*GOAL OF THE EXERCISE:* Whatever appears in the records, retype it exactly, except for the pictures.

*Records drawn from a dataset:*
============================================================
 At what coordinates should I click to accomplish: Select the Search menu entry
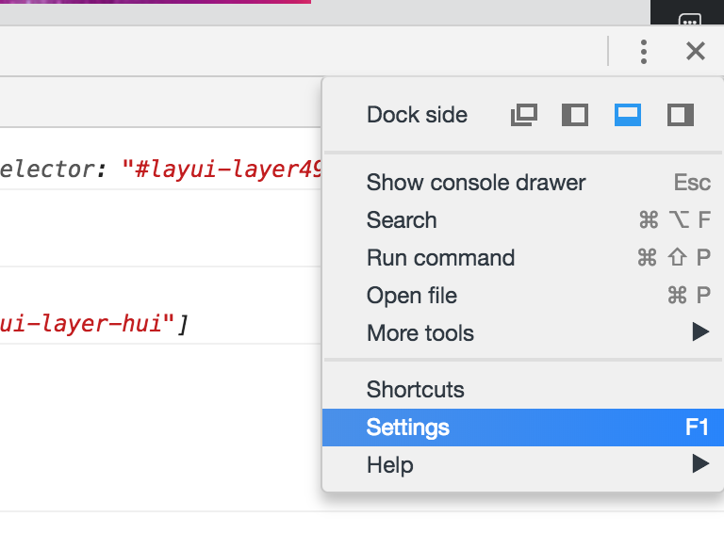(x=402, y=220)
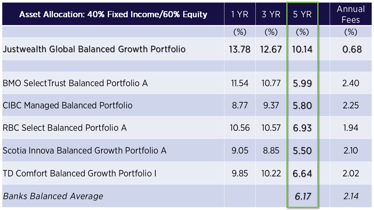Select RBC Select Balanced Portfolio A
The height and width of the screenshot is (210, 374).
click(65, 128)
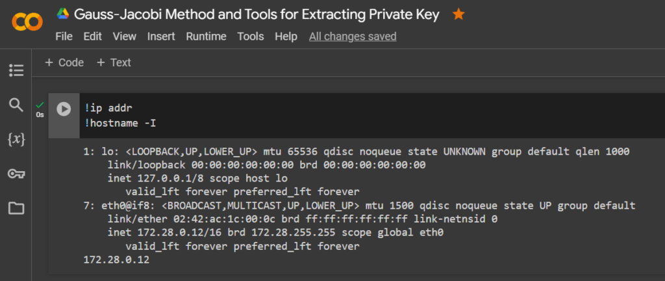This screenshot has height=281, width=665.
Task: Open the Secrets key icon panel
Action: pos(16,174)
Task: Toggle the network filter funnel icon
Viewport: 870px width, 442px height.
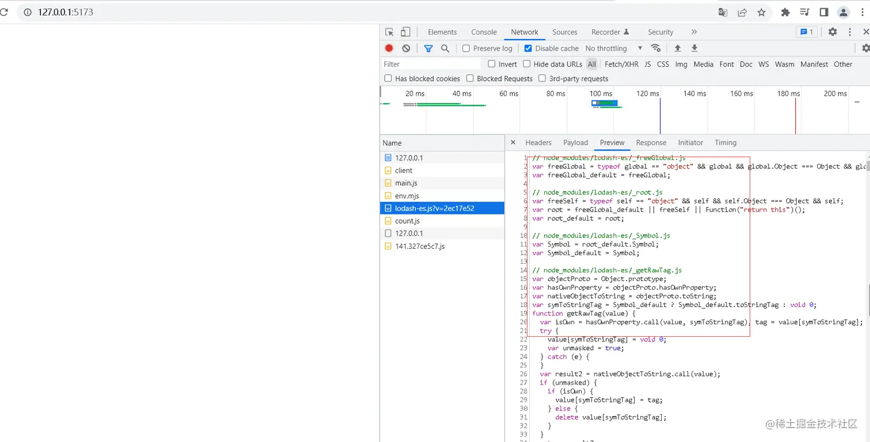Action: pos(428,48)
============================================================
*YOUR SOLUTION:*
 At what coordinates should I click to accomplish: Select the Search menu entry
(x=402, y=220)
Select RBC Select Balanced Portfolio A
The height and width of the screenshot is (210, 374).
click(65, 128)
This screenshot has height=281, width=665.
Task: Open the Secrets key icon panel
Action: pos(16,174)
Task: Toggle the network filter funnel icon
Viewport: 870px width, 442px height.
Action: pos(428,48)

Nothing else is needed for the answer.